I don’t have any privileged information on the details. Here are some of the points I’ve been left with, after reading coverage and interviews today.

  • There are some big properties involved here… Time-Warner includes Turner Broadcasting System (CNN, Headline News, TBS, Turner Network Television, Cartoon Network, Adult Swim, Boomerang, NBA TV, TruTV, Turner Classic Movies, more), Warner Bros. Entertainment (studios, movie, TV, animation, interactive,, more), and Home Box Office. It’s a big deal.
  • There’s not much information yet on which properties will do what. One of the few quotes I read was here: “Of the three properties, the initial one to witness a real benefit will be Home Box Office. Time Warner said that would soon be relaunched ‘making extensive use of the Adobe Flash Platform’… The alliance is worth noticing in part because the three Time Warner divisions in question pose three very different technology use cases and possible revenue models.” That’s Time-Warner’s story to tell.
  • There are three particular areas of collaboration noted in the press release: “As part of the alliance, these companies will also collaborate to accelerate the development of digital rights management for the Web and desktop, and metadata and audience measurement solutions to improve the discovery and monetization of content.” Rights-management, analytics, and metadata… improvement is needed in all three areas.
  • Why is metadata important? Here’s an example. One CS4 feature which has been flying under-the-radar so far has been the speech-to-text capabilities in Adobe Premiere Pro CS4, and how this text metadata can then be manipulated by Adobe Flash Player. The result is similar to what Reuters has described for a new project: “The Thomson Reuters service has features that allow especially fast access to specific pieces of video, whether produced in a studio or recorded at a conference or a hearing. Each video is accompanied on screen by a searchable transcript, with a set of key words highlighted at the top. Clicking anywhere on the transcript causes the video to jump to that point.” Video-with-metadata becomes “rich video”, enabling “Rich Video Applications” in a way that cannot be approached by flat, atomistic video files alone.
  • I got some perspective into Time-Warner’s possible priorities from Saul Hansell at New York Times, based on an interview with CEO Jeff Bewkes: “Here’s how ‘TV Everywhere’ would work: an individual, or a member of a household that subscribes to cable, satellite or any of telco’s TV offerings, would be able to have online access to the programming included in their pay-TV package. With broad industry buy-in, it wouldn’t matter if your TV provider is Verizon FiOS, Time Warner Cable, or DirecTV. You log in, put in some subscriber information for a pay-TV operator, and unlock a host of shows not currently on the web, such as HBO’s ‘The Wire’ or TNT’s ‘The Closer.’ For 85% of U.S. households, the added access would be, essentially, free. Mr. Bewkes said he anticipates there will be a web-only option for those who don’t have pay-TV service.”
  • This is bigger than Flash. As Fritz Nelson mentions: “These three divisions are going to use pretty much every piece of Adobe’s Flash and video platforms (as Adobe touts it: ‘from planning to playback’).” Take a fresh look at CS4 Production Premium… it’s not just video-editing and effects, but goes all the way from pre-production and shooting tools like OnLocation through distribution packaging with Adobe Encore… with XMP metadata accompanying the assets every step of the way. The “Flash video ecology” has a whole back-channel of production support in the world today. (See video primers for more info.) This is about much more than a browser plugin.
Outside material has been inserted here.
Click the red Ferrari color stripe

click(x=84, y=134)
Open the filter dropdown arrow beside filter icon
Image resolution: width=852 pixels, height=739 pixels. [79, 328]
What Time-Warner seems to be doing is to make it your subscription to their production, regardless of device, regardless of pipe. They’re trying to find a sustainable way to create big-budget entertainment.

The flashy details of how a webpage looks or the functionality in a cross-OS desktop app are interesting, but it’s really the realworld production pipeline behind it that makes the whole thing possible.

Interesting news. Will be fascinating how it turns out.

Comments are closed.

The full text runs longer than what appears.